A silver Caddy that I’ve seen drop the bitch and animal off, came to do just that again today. Real quiet. Just a couple of doors shut not too hard. The bitch was too lazy to take her recycle bin in, cuz it’s still there. El cocko himself is parked out front now. He came in quietly too, with one quiet door. Is he going out again this late? And if so, is he coming back?
I got a good look at the bitch’s driver today and this was definitely, without a doubt, your classic black drug dealer. A young black boy in a fancy car like that? I don’t think so! I wouldn’t be surprised if the bitch didn’t work at all, but really goes off to wherever the crack house is, since most dealers won’t deal from their homes, and helps with the dealing.
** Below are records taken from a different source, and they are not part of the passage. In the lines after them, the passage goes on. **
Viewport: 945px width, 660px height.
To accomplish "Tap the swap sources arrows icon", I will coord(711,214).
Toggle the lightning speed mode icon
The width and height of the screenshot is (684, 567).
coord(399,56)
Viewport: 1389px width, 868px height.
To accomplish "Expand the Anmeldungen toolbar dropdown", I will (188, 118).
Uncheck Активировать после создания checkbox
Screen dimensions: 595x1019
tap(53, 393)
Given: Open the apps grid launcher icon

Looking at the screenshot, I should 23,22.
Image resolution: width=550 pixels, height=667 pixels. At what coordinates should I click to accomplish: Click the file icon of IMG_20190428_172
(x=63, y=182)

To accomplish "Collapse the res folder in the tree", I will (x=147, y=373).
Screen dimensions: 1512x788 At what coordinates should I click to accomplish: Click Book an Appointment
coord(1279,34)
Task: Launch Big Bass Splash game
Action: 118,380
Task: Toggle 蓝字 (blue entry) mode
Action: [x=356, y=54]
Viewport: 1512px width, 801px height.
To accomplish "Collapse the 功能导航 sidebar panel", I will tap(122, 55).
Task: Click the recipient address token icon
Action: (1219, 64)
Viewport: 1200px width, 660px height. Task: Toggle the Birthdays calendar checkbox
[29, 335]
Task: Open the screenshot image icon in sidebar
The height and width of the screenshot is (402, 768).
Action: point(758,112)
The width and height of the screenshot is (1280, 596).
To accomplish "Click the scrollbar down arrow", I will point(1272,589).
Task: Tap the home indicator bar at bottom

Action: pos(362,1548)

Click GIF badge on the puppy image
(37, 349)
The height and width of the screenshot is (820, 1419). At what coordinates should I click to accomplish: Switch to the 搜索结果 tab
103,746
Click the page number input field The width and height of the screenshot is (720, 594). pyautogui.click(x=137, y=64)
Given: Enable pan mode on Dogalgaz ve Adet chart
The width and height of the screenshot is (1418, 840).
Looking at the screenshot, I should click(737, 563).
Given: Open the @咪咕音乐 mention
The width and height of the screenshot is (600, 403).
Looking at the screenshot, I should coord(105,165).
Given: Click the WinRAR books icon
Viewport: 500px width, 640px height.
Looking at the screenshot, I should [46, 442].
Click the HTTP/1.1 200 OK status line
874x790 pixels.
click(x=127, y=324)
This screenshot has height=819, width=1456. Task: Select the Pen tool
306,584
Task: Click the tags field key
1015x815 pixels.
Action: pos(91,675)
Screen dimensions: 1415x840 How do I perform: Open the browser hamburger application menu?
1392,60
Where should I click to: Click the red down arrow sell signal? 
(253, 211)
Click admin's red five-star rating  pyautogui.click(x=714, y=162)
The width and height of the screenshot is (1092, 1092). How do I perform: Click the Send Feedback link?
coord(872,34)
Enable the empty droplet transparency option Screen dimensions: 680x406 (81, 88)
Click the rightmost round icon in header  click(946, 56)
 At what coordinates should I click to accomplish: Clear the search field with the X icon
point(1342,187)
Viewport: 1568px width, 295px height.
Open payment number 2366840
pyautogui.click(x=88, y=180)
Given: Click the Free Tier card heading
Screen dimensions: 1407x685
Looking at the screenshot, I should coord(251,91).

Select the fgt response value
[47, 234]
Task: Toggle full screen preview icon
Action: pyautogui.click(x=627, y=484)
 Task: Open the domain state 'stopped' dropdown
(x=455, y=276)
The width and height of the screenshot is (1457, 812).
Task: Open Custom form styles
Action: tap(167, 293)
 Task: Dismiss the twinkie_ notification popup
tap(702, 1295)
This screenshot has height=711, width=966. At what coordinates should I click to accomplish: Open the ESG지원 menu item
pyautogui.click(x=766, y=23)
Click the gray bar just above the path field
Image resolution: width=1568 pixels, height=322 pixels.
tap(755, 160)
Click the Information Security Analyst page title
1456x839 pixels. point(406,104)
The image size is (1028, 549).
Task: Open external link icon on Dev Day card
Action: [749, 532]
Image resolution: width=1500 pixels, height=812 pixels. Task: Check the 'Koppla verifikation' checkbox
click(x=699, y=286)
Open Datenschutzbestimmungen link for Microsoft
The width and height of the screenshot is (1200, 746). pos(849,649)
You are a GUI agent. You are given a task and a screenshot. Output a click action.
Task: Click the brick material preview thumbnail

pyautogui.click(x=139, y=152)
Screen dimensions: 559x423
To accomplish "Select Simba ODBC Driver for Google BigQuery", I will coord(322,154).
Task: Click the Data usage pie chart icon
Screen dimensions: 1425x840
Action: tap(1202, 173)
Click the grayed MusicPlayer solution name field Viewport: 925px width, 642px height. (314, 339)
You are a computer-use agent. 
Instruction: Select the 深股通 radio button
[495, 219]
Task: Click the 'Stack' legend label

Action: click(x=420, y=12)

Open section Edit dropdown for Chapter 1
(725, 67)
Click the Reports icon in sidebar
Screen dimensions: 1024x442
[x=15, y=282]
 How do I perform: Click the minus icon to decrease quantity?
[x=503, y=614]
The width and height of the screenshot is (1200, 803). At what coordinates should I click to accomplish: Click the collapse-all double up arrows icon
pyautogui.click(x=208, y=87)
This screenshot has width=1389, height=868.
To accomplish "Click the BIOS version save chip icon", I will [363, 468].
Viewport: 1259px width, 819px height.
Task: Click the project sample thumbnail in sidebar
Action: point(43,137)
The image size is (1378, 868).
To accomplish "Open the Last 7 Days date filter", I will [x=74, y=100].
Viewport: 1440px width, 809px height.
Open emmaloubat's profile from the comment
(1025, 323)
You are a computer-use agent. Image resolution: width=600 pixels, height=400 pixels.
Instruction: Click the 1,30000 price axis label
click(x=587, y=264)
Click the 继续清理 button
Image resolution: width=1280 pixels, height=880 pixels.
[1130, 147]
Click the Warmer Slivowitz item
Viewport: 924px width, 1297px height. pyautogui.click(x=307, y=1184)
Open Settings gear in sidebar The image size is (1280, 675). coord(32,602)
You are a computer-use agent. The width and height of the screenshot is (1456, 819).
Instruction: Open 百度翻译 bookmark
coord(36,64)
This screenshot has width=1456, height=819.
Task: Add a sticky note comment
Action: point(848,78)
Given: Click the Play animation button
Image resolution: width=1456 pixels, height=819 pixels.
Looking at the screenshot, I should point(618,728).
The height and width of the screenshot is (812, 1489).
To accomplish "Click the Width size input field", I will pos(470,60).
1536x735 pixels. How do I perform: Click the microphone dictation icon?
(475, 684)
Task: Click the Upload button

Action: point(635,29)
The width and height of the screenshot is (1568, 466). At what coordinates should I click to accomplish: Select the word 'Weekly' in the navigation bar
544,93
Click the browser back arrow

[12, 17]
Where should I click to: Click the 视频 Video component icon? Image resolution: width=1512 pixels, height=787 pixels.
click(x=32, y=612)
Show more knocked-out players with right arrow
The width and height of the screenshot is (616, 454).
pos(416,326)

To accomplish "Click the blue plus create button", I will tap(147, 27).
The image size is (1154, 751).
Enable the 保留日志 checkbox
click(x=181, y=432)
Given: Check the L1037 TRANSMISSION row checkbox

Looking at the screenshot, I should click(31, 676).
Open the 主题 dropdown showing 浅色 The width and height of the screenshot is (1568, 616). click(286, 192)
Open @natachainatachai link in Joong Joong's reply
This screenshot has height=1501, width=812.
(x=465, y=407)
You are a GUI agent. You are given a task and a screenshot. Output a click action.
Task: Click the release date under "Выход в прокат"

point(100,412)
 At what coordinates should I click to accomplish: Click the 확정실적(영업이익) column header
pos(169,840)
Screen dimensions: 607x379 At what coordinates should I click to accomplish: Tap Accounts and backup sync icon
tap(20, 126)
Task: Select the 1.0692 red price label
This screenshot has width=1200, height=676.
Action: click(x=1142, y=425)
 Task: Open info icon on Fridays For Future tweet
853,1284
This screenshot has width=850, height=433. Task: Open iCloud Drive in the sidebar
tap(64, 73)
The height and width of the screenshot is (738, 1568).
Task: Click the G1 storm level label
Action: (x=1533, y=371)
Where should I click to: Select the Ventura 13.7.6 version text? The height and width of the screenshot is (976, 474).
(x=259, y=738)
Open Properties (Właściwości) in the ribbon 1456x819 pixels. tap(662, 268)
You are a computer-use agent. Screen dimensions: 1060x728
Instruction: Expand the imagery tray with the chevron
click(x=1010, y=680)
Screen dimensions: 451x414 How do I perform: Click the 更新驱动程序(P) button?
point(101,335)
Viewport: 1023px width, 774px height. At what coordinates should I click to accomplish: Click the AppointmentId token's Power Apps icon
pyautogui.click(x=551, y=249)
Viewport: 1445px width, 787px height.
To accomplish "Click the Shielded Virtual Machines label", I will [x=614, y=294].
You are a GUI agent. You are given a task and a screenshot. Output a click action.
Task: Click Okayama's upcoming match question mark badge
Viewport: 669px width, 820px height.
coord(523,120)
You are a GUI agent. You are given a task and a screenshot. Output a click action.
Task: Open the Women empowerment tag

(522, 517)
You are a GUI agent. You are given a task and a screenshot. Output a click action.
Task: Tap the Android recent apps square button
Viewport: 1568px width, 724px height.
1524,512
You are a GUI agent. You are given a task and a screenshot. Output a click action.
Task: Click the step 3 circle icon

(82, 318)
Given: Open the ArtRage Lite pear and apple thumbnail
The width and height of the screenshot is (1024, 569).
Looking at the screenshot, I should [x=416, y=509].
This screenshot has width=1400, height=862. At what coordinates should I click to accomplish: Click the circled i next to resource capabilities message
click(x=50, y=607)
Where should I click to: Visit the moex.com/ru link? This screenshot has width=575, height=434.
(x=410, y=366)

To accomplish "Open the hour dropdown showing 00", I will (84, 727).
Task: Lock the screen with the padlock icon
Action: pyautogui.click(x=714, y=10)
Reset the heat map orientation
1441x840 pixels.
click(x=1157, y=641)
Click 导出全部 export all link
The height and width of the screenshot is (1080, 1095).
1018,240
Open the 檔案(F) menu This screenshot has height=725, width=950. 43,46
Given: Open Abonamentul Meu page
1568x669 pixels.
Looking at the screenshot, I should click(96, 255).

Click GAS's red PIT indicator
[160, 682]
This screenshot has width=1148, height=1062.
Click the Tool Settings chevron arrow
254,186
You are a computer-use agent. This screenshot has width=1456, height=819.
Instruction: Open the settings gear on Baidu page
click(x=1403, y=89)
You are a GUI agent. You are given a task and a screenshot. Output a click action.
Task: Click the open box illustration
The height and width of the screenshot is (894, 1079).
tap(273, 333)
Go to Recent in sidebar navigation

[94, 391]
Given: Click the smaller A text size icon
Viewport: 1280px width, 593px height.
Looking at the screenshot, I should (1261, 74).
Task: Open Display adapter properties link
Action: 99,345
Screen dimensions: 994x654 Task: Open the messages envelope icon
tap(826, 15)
Anyway, these freeloaders can make a quick buck without lifting a finger and by being able to bum off the city and whatever other benefits they can get for nothing.
Tom was doing the TV scene and now he’s racing cars on the computer. He loves to race that car and watch that TV more than he loves to do me, but I’ll take care of myself in my own way, at my own pace, later after he goes to work.
I told him my stomach was bothering me so I wouldn’t end up pissed that he didn’t touch me and I knew he wouldn’t, too. It’s not that I want to be touched tonight, it’s the principle of the point - him and his damn mixed signals. He says he wants more sex, and when there’s the opportunity for it, he doesn’t act on it. Why is this man so hooked on saying one thing and doing another? That’s what bugs me the most. Is that he doesn’t do what he says. And I wish he’d hang up the racy hearts and other excuses and just do what he wants to do. I don’t like his making excuses to cover for his own low drive/fears.
On the other hand, I love this man to death for making me see just how those potatoes really do clean you out! If this keeps up, God permitting, I’ll never be stuck again.